- Record list -
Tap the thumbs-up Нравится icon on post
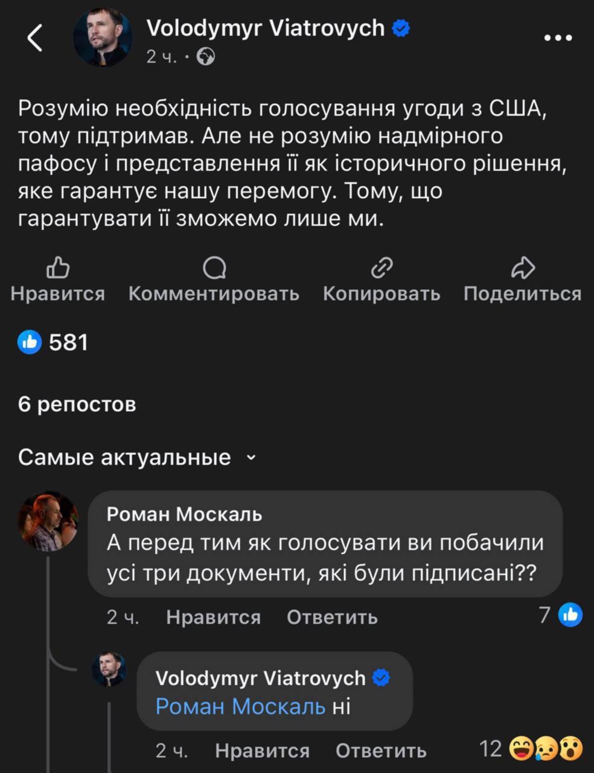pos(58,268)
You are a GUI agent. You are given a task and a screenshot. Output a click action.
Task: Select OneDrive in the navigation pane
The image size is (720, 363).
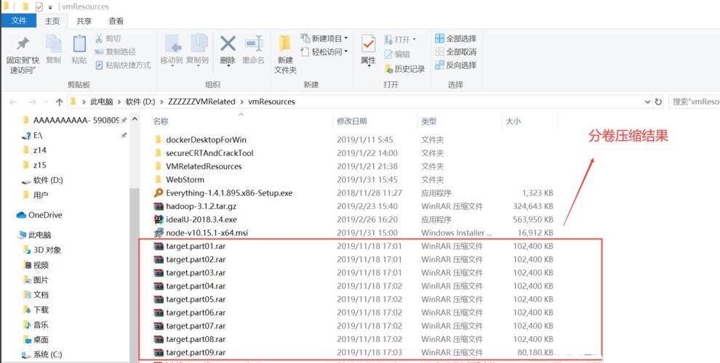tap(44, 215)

---

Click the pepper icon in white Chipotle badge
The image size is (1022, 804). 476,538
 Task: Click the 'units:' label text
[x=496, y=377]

- Problem details -
Rewrite the items between the lines holding "Tap the thumbs-up Нравится icon on post" and "tap(44, 215)", inclusive, swapping "OneDrive" for "Dropbox" and keeping everything else unchanged. Leave the pictures out of your answer.

- Task answer -
Tap the thumbs-up Нравится icon on post
pos(58,268)
You are a GUI agent. You are given a task and a screenshot. Output a click action.
Task: Select Dropbox in the navigation pane
The image size is (720, 363).
tap(44, 215)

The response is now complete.